21. The microstrip antenna of claim 19, wherein the combined area of the
lugs is 1.5 to 3.5% of the area of the rectangular region, and the
combined area of the capacitively coupled elements is 4.5 to 8.5% of the
area of the rectangular region.
22. The microstrip antenna of claim 19, wherein the capacitively coupled
elements are rectangle-shaped with the long side oriented parallel to the
rectangle region.
23. The microstrip antenna of claim 19, wherein the ground includes a
ground structure that extends above the bottom of the substrate, the
ground structure physically contacting the dielectric substrate.
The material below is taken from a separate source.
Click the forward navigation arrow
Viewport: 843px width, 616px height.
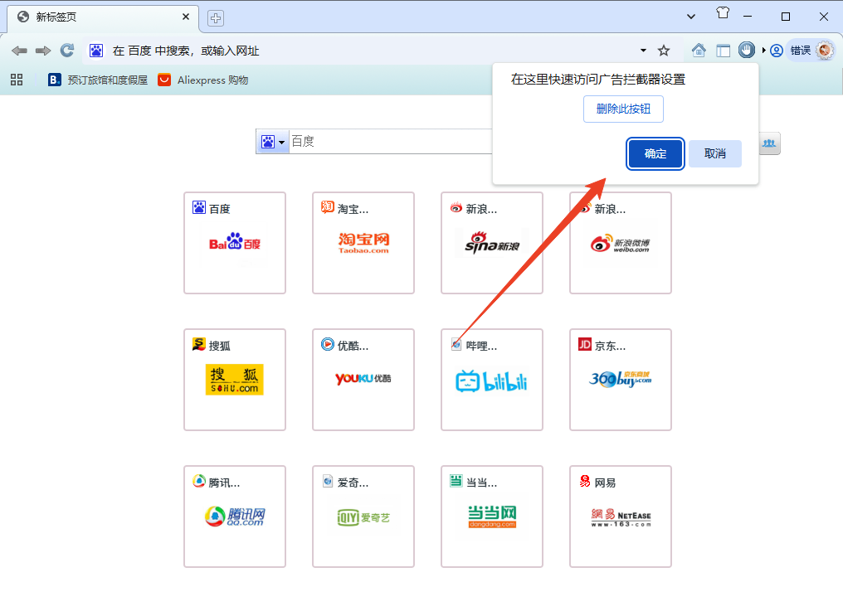[x=42, y=50]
24. The microstrip antenna of claim 23, wherein the ground structure
comprises a number of conductive vias formed through the dielectric
substrate.
25. The microstrip antenna of claim 23, wherein the ground structure is
arranged along a substantially circular path which has a diameter in the
range of 0.375 to 0.625 of the central wavelength of interest of the
antenna.
26. A microstrip antenna comprising:
a dielectric substrate;
a patch antenna element on the top of the substrate, the patch antenna
element including a rectangular region with additional lugs and
capacitively coupled elements, the lugs and adjacent capacitively coupled
elements providing an expansion of the frequency bandwidth of the antenna,
wherein a first lug is attached at a corner of the rectangular region, a
second lug is attached at a side of the rectangular region adjacent to the
corner and at least one capacitively coupled element is near each of the
other sides of the rectangular region;
a ground connected to the dielectric substrate;
a feeder connected to the patch antenna element; and
a short-maker connecting the patch antenna element and the ground.
27. The microstrip antenna of claim 26, wherein the combined area of the
lugs is 0.5 to 4.5% of the area of the rectangular region and the combined
area of the capacitively coupled elements is 3.5 to 9.5% of the area of
the rectangular region.
28. The microstrip antenna of claim 26, wherein the capacitively coupled
elements are rectangle-shaped with the long side oriented parallel to the
rectangle region.
29. The microstrip antenna of claim 26, wherein the second lug is on one of
the long sides of the rectangle region.
30. The microstrip antenna of claim 26, wherein the thickness of the
dielectric substrate is less than 10 mm and the dielectric constant is
greater than 4.
31. The microstrip antenna of claim 26, wherein clearance between the
capacitively coupled elements and the rectangular region is less than a
millimeter.
32. The microstrip antenna of claim 26, wherein the ground includes a
ground structure that extends above the bottom of the substrate, the
ground structure physically contacting the dielectric substrate.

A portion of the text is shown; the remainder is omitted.